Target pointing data
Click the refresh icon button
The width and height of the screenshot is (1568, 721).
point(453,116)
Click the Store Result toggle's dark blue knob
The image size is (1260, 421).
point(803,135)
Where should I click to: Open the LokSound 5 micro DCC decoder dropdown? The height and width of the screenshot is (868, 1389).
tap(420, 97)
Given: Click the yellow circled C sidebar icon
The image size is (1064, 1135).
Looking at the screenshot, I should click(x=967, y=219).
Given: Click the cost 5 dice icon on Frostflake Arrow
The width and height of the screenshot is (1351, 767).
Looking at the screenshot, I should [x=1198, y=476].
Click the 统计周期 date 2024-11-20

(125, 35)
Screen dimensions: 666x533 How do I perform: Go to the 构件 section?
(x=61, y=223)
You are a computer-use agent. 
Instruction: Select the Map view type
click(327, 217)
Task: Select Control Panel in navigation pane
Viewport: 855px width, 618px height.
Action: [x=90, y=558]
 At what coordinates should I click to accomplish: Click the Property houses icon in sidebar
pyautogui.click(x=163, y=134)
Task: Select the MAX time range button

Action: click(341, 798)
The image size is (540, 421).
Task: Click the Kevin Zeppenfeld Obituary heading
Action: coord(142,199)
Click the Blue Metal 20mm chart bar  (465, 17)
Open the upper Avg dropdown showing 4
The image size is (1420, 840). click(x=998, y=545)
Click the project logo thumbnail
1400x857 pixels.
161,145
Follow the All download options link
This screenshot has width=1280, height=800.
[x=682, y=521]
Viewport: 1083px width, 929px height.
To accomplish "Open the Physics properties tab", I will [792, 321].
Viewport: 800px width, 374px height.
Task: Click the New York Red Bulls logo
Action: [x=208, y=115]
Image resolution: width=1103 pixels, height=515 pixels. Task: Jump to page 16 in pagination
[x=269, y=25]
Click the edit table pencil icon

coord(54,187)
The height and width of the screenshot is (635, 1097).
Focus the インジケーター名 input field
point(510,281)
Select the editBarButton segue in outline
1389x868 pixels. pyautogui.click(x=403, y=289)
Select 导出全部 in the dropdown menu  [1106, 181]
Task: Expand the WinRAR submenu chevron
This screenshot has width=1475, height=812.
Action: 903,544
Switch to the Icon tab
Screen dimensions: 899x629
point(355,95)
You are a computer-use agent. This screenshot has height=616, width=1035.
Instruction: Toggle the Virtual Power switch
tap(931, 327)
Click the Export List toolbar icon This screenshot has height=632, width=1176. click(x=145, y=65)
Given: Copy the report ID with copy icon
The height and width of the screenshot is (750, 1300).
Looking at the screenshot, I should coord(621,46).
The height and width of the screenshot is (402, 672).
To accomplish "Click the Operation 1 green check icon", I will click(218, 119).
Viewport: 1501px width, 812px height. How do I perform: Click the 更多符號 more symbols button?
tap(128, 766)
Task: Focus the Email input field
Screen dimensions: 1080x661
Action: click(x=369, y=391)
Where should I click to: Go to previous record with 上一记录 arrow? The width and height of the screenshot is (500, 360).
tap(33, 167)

Task – Reproduce the items above verbatim, everything from the line containing "Given: Copy the report ID with copy icon" down to the line containing "will click(218, 119).", including both of those lines.

Reply to the exercise –
Given: Copy the report ID with copy icon
The height and width of the screenshot is (750, 1300).
Looking at the screenshot, I should coord(621,46).
The height and width of the screenshot is (402, 672).
To accomplish "Click the Operation 1 green check icon", I will click(218, 119).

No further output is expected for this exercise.